Facebook Messenger is looking to become a one-stop app for all your needs and it wants to achieve this with the help of chat bots.
This was evident at the Facebook F8 developer conference and honestly, it has been coming. Different businesses have been able to take advantage of the Facebook Messenger Platform and Business to bring their services into Messenger. At the Facebook F8, the social networking giant made it clear that chat bots are now the future of conversations.
For now, everything is still young and in fact, there are very few bots available from within the Facebook Messenger app. Furthermore, the discovery process is not the best you can imagine, however, what is now clear is that having bots is the most seamless and hassle-free way of doing things online.

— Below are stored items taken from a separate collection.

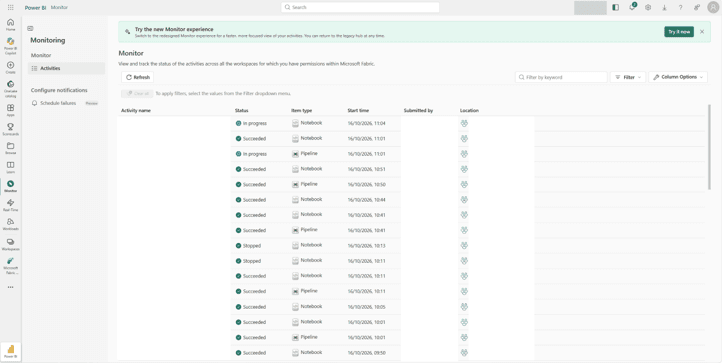
Task: Open Real-Time hub in sidebar
Action: click(x=11, y=205)
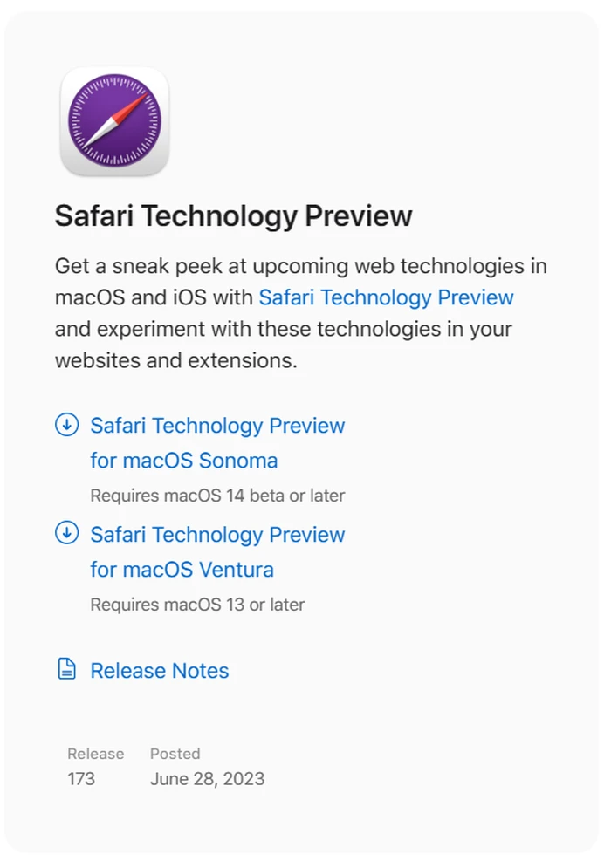The image size is (611, 868).
Task: Select the circular download icon for Sonoma build
Action: point(68,426)

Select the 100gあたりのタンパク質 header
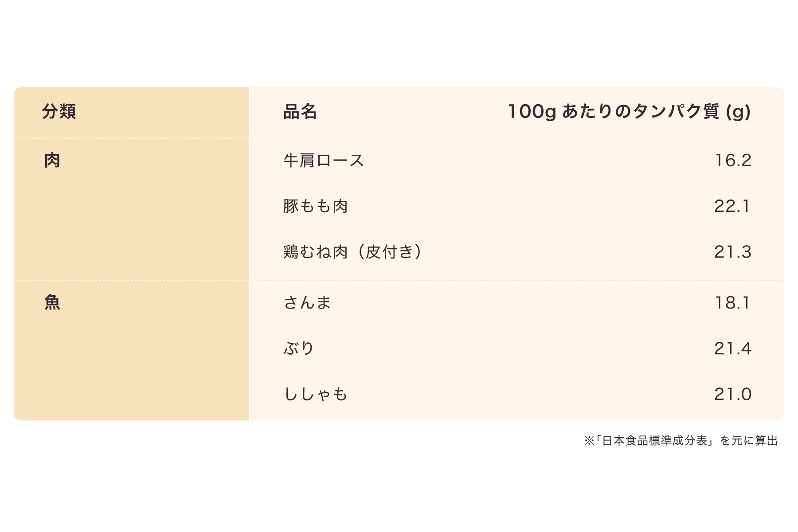click(x=629, y=112)
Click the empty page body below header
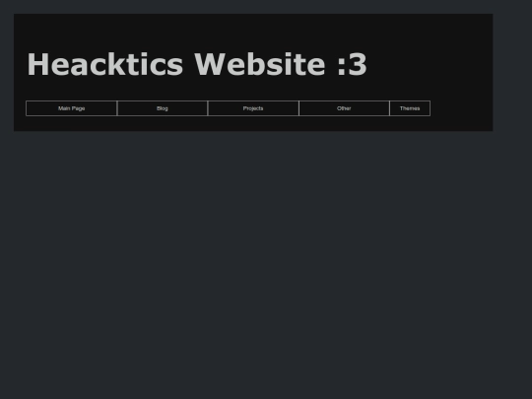 tap(266, 265)
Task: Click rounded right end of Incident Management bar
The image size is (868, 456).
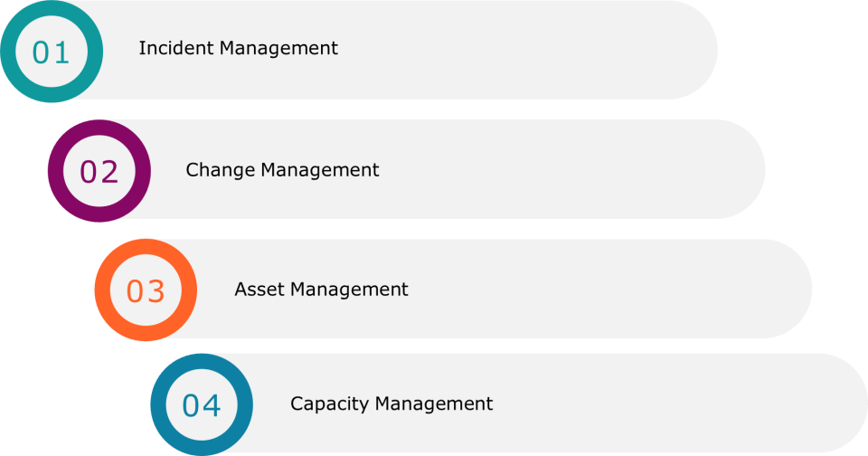Action: click(693, 50)
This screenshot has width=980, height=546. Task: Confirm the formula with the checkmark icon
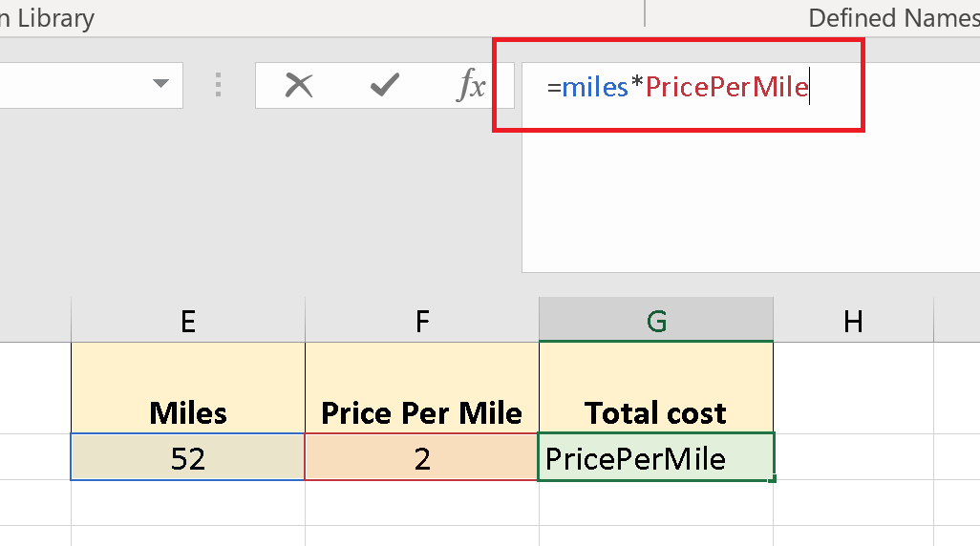tap(384, 86)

What bots bring is the ability to have human-like conversations with chat platforms as opposed to actually speaking to one. A lot of the things that people actually make calls for can be executed with the help of bots. Most companies that are actually realizing the benefits of bots are service providers, something that we’ve seen Uber take advantage of with its integration into the Messenger app.
Will bots succeed at killing apps?
Many businesses are trying to build apps in order to reach out to their mobile audience. This has been working quite well; however, the idea of having volumes of apps installed on a single device is becoming a concern for many smartphone users. For starters, there are issues to do with storage space. The huge number of installed apps also results in cluttered phones.
With this in play, companies have been finding it hard to convince people to download and install their apps. The good side of the story is that Facebook is aware of this problem and it’s willing to help. Rather than force users to install apps on their devices, the social networking giant feels bots have a better offering. In short, you don’t need to have a standalone app installed on your phone in order to use the bot associated with the services of the said app. This is an easier way to get people to access your service than convincing them to download your app.
Facebook Messenger and its chat bots want to kill standalone apps. With the app already accessible to more than 800 million users, it presents business entities with a huge audience they probably need for their services.
But will Facebook Messenger really succeed at eliminating standalone apps? Well, it might kill standalone apps, but it won’t kill apps in general. This is true because even the bots created are apps; it’s just that they are not as complicated and sophisticated as the native apps. Rather than run locally on the phone like native apps, chat bots will run remotely in the cloud.